• **TASK GOAL**:
Check each line of the entries below for the word "will" and state only how many lines have it.

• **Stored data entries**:
==*==
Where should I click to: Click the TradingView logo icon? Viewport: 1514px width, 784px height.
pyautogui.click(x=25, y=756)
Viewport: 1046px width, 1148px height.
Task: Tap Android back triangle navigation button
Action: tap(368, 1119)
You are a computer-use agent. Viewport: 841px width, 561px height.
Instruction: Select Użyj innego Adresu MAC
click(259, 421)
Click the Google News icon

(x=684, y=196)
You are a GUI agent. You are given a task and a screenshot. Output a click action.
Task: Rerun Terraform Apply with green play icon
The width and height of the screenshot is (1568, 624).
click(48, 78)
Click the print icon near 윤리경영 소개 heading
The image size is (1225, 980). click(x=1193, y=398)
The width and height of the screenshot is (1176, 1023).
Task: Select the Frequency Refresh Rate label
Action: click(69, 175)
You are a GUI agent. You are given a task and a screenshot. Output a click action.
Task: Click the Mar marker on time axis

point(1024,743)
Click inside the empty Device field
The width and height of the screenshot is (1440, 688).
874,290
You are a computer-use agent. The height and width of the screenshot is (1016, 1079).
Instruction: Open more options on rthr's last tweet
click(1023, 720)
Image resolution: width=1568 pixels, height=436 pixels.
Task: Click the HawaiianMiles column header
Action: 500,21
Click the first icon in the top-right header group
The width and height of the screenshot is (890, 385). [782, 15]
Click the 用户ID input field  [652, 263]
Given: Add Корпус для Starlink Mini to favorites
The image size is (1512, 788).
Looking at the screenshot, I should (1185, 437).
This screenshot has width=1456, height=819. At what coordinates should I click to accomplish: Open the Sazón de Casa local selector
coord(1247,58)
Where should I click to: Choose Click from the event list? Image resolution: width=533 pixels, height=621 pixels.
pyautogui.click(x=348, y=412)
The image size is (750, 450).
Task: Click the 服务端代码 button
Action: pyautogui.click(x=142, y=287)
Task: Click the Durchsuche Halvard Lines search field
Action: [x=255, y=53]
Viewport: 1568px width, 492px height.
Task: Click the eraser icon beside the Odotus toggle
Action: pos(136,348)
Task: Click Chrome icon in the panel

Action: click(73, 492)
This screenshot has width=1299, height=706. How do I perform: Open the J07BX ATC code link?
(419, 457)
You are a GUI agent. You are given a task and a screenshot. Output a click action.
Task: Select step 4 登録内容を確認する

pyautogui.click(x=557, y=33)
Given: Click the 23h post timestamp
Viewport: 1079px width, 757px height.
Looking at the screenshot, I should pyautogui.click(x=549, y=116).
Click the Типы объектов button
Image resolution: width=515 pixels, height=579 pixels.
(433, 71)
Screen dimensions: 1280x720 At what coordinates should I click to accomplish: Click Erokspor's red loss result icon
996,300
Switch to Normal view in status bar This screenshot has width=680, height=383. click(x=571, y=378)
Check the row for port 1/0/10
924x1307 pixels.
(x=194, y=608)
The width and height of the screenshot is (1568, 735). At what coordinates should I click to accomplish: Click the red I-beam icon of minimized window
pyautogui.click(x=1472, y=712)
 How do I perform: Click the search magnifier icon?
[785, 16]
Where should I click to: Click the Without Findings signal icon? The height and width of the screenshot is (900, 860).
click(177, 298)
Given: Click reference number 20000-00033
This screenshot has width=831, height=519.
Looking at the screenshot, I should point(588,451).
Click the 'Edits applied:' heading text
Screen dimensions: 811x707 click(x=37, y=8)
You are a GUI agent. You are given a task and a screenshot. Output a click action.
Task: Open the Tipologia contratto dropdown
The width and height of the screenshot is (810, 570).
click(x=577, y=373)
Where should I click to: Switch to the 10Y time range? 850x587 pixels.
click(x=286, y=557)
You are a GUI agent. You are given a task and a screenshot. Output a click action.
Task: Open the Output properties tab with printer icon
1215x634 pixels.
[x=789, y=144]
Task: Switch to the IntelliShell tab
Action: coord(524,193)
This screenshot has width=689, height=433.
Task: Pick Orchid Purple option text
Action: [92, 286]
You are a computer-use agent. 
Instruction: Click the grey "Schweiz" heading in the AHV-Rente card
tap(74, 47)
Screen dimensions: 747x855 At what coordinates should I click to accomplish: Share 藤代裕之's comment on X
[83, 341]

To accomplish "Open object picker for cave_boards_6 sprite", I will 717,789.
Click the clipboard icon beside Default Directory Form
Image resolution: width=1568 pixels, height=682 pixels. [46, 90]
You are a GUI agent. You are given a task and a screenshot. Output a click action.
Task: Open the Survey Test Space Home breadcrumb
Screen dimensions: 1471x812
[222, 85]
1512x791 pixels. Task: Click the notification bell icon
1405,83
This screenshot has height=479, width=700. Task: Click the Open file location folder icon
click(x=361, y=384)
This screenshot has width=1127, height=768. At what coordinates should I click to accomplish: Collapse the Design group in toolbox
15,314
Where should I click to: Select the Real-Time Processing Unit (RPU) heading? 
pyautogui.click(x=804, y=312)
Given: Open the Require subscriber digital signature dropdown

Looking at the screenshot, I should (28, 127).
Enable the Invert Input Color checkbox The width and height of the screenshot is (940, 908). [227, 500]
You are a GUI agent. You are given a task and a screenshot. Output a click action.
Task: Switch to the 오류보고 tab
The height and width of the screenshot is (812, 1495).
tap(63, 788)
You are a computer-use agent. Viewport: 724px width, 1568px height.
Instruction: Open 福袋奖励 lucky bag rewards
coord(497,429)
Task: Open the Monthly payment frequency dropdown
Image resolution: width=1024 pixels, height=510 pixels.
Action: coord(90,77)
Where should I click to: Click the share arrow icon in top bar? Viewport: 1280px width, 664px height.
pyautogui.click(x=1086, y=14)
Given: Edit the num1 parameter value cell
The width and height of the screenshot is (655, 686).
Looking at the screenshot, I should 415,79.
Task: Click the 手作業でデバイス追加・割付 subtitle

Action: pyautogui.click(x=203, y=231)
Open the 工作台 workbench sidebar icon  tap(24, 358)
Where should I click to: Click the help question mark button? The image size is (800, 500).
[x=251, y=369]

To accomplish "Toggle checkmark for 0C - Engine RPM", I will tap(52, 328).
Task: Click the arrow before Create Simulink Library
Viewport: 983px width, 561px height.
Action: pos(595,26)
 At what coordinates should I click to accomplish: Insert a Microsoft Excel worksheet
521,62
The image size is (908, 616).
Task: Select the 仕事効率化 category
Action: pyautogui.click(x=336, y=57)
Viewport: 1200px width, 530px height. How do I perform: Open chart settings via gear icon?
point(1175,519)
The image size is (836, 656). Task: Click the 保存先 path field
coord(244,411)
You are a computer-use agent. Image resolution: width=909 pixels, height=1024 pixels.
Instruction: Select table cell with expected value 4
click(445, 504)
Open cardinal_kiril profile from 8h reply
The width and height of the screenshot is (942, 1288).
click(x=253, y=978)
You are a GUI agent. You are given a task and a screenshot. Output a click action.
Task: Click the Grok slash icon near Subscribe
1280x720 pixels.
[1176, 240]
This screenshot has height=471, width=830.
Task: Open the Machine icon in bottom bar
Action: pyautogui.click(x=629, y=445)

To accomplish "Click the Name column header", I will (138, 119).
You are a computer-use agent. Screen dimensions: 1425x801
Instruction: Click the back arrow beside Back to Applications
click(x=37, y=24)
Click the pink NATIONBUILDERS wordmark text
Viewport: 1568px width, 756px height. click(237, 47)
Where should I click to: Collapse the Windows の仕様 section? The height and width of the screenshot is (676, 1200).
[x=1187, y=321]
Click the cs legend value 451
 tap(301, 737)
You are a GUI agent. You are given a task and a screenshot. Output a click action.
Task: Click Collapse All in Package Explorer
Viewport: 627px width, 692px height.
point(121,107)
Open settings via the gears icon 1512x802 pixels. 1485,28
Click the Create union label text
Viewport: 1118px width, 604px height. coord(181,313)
==*==
• **FINAL ANSWER**:
3